======== Data listing ========

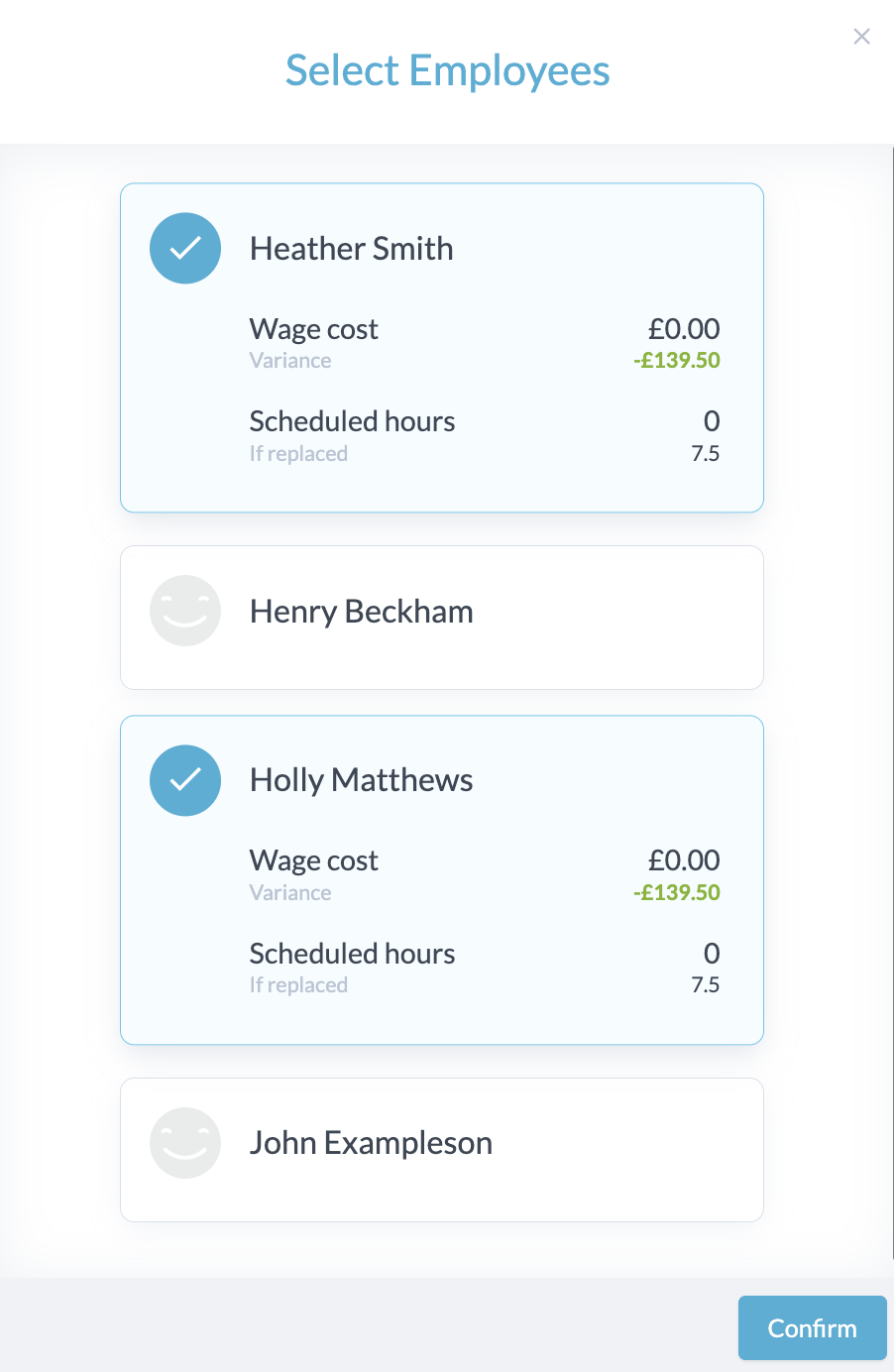Close the Select Employees dialog

(x=861, y=37)
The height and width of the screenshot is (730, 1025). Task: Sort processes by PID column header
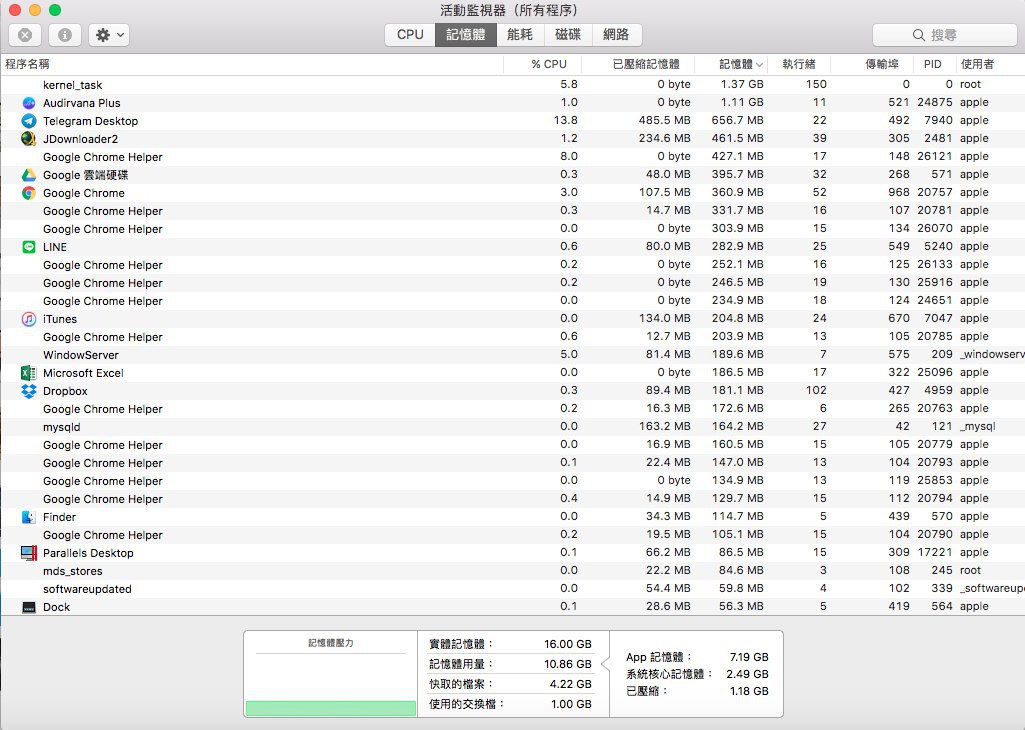tap(932, 64)
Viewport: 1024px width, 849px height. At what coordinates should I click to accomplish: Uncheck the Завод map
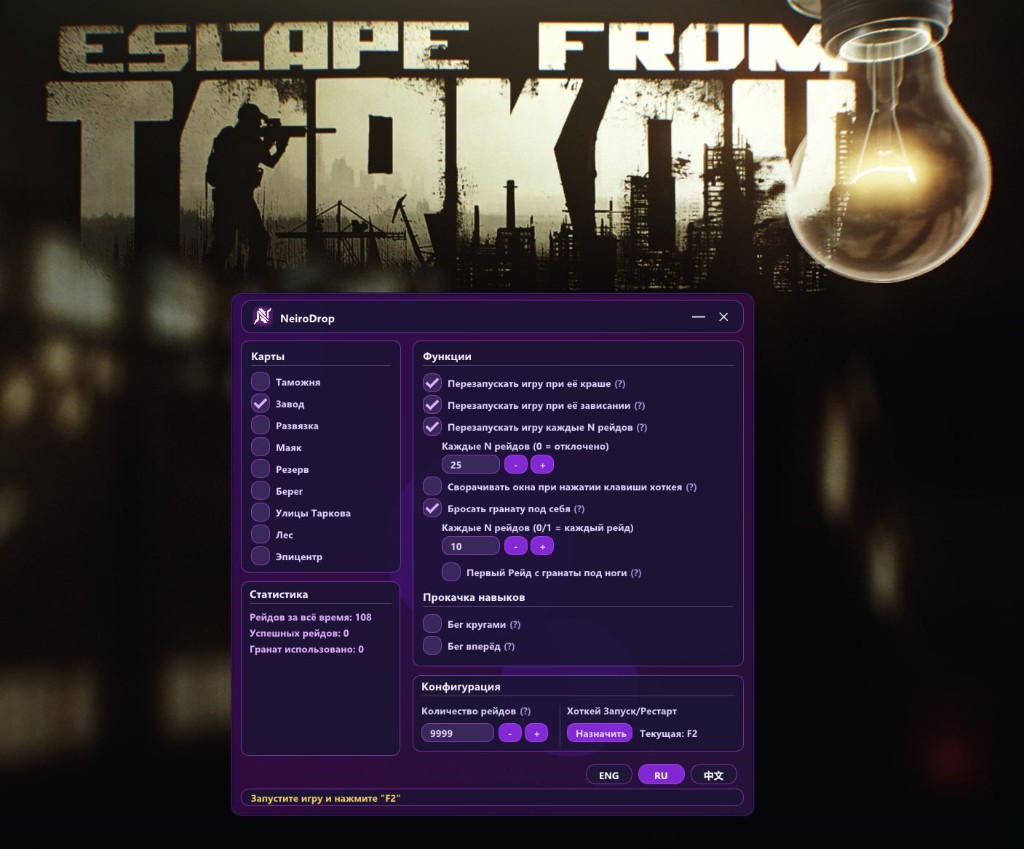(x=260, y=404)
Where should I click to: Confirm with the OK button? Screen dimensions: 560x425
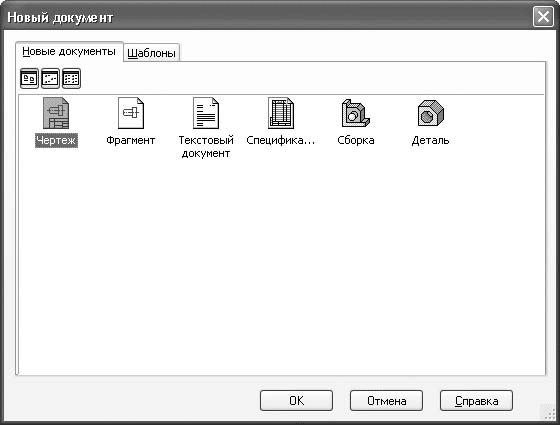click(296, 401)
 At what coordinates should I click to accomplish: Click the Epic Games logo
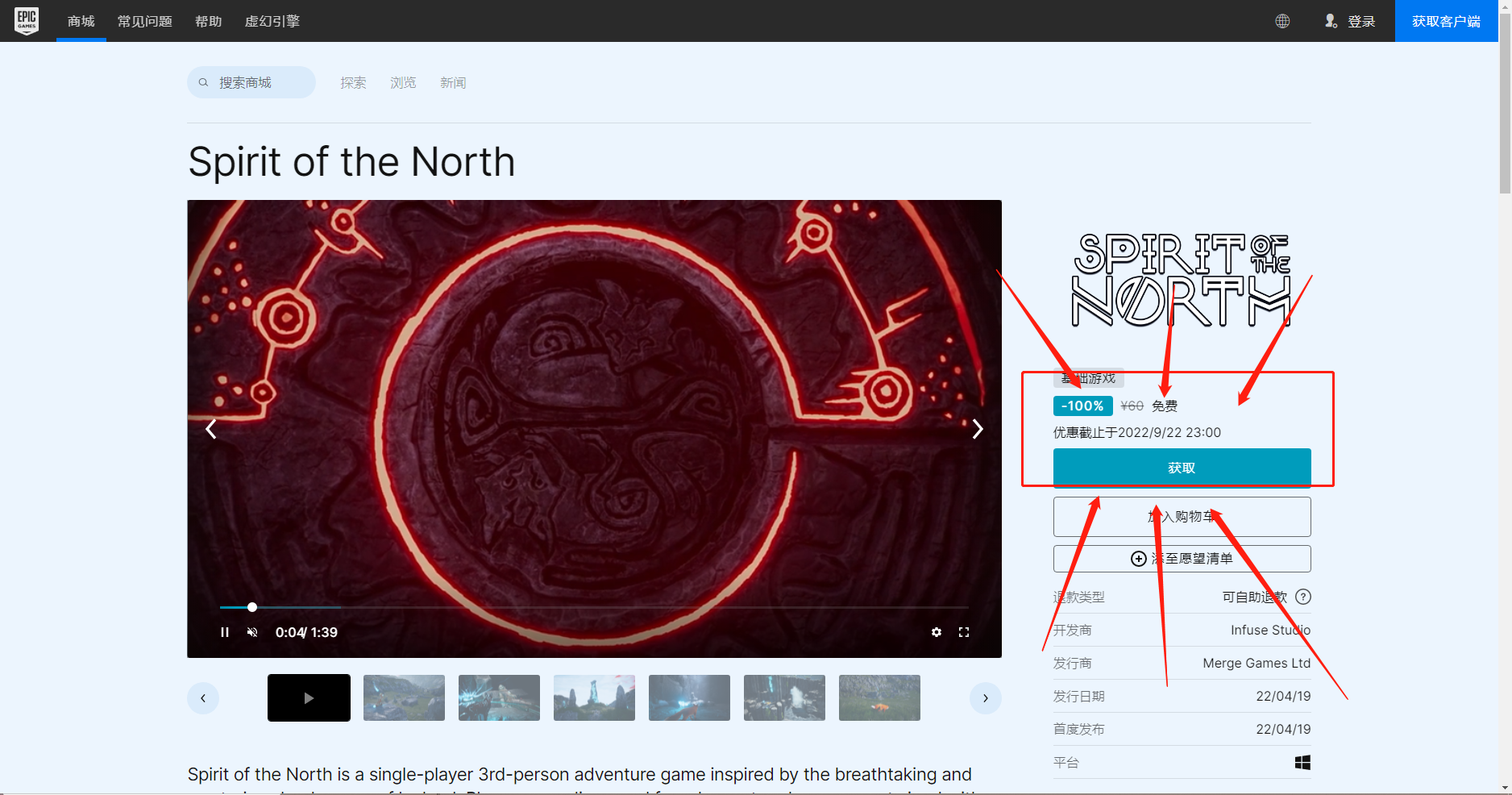[27, 20]
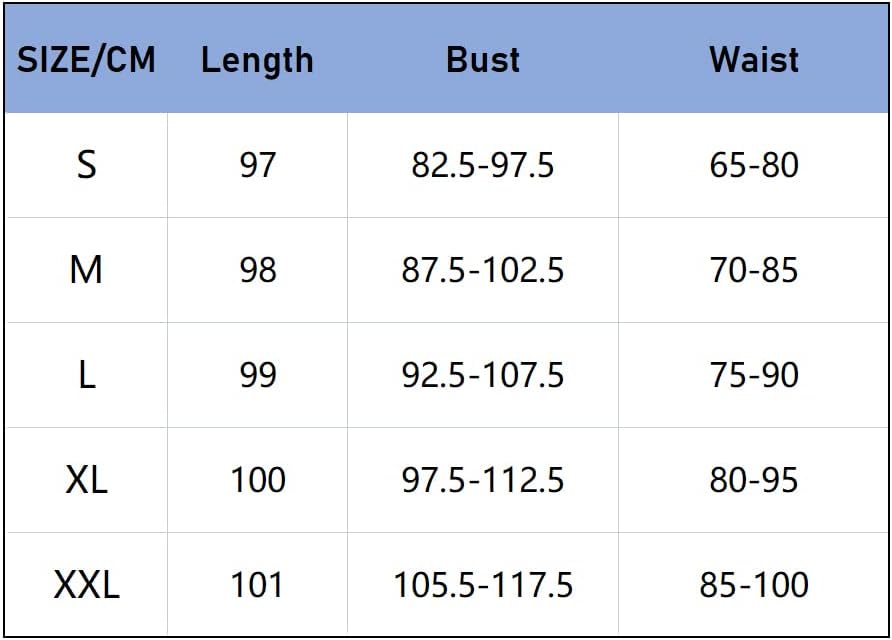This screenshot has width=892, height=640.
Task: Click the S size row label
Action: pyautogui.click(x=87, y=165)
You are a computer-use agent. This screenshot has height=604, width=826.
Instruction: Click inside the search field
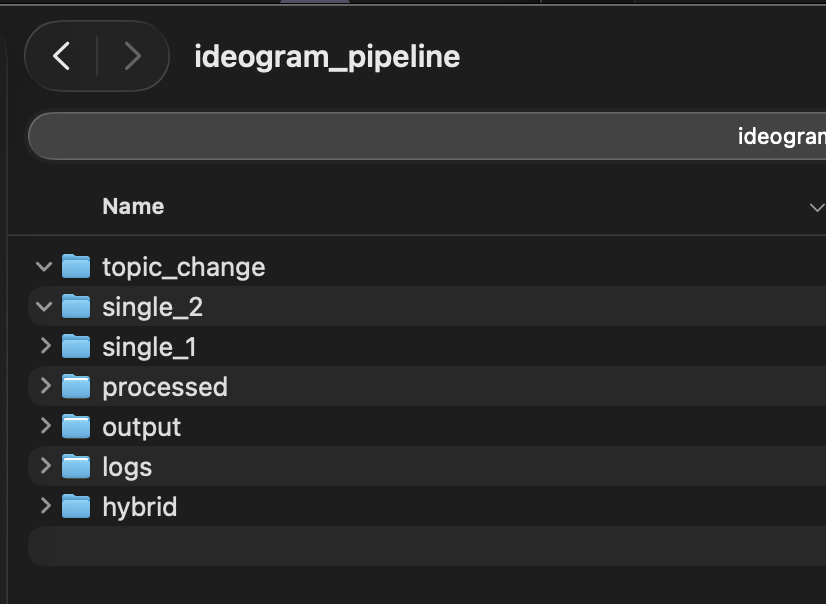pyautogui.click(x=400, y=135)
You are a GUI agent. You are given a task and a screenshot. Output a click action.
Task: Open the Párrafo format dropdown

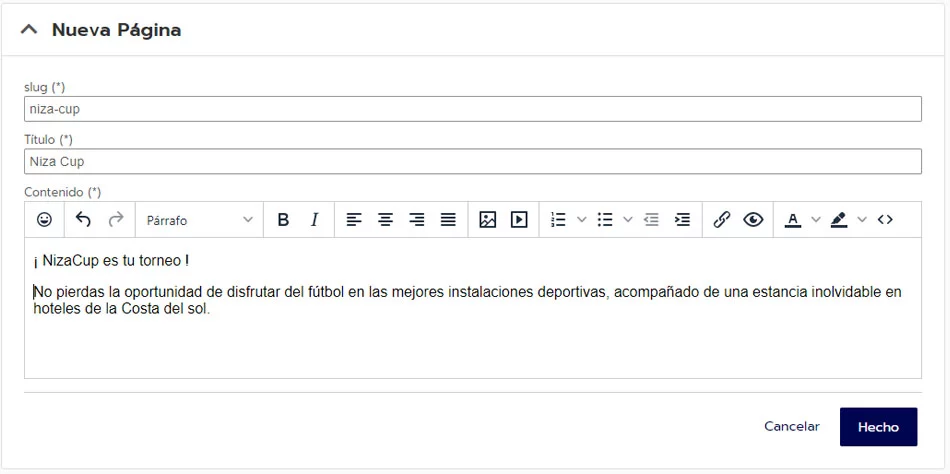click(x=199, y=220)
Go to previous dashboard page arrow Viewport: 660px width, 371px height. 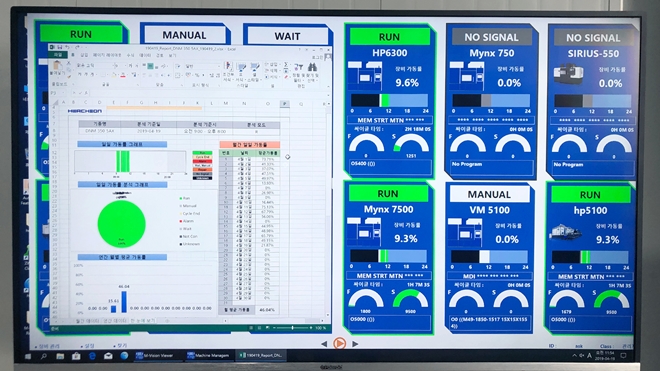point(324,344)
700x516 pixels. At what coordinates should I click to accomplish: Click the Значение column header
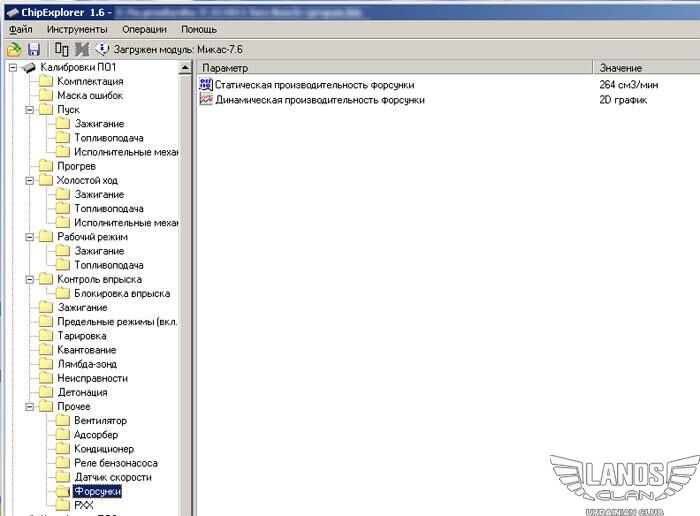pos(645,67)
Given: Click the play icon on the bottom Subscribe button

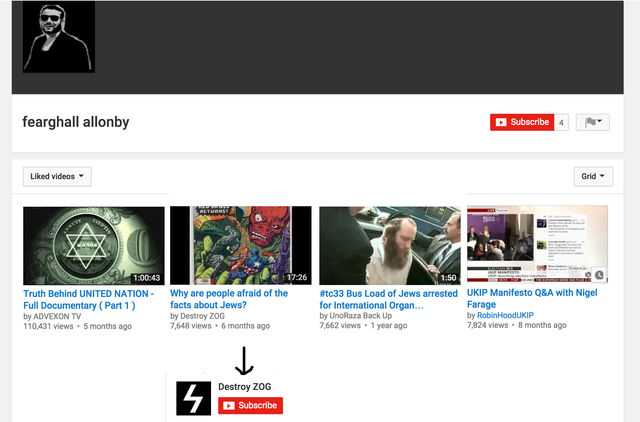Looking at the screenshot, I should point(229,405).
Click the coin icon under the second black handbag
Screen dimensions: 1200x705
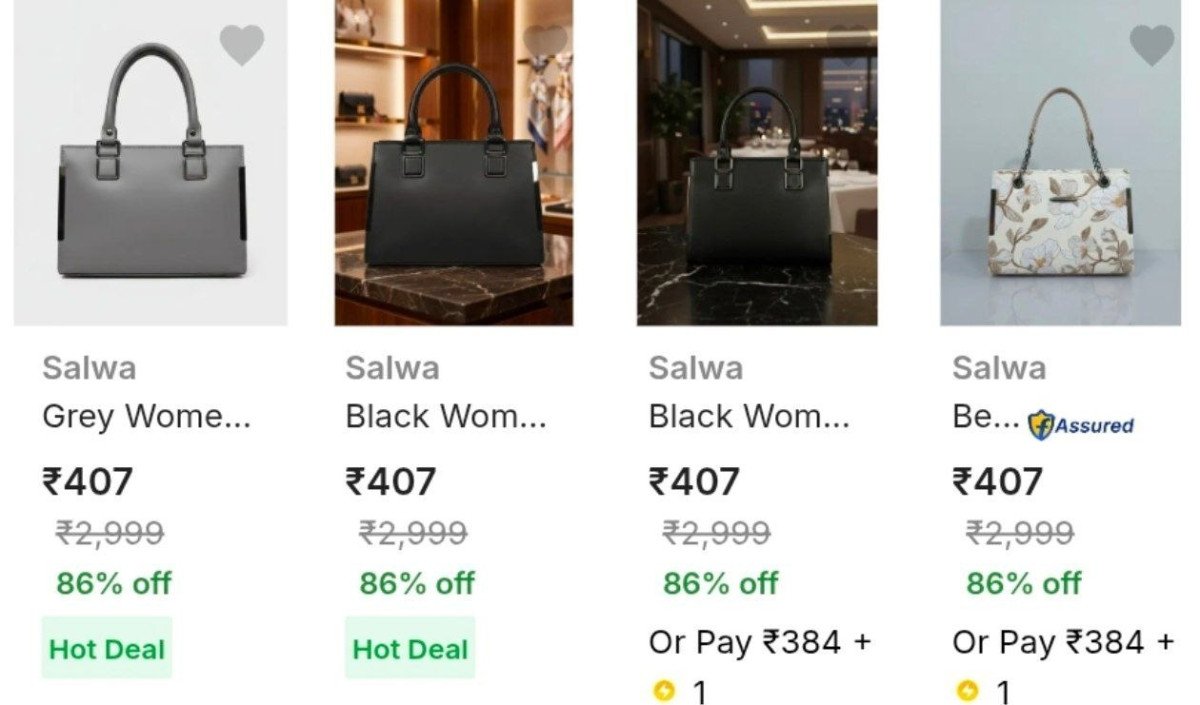click(664, 688)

========

Every line that contains the string "agent" should be copied from the entries.

You are a computer-use agent. This screenshot has height=604, width=826.
You are a GUI agent. You are given a task and a screenshot. Output a click action.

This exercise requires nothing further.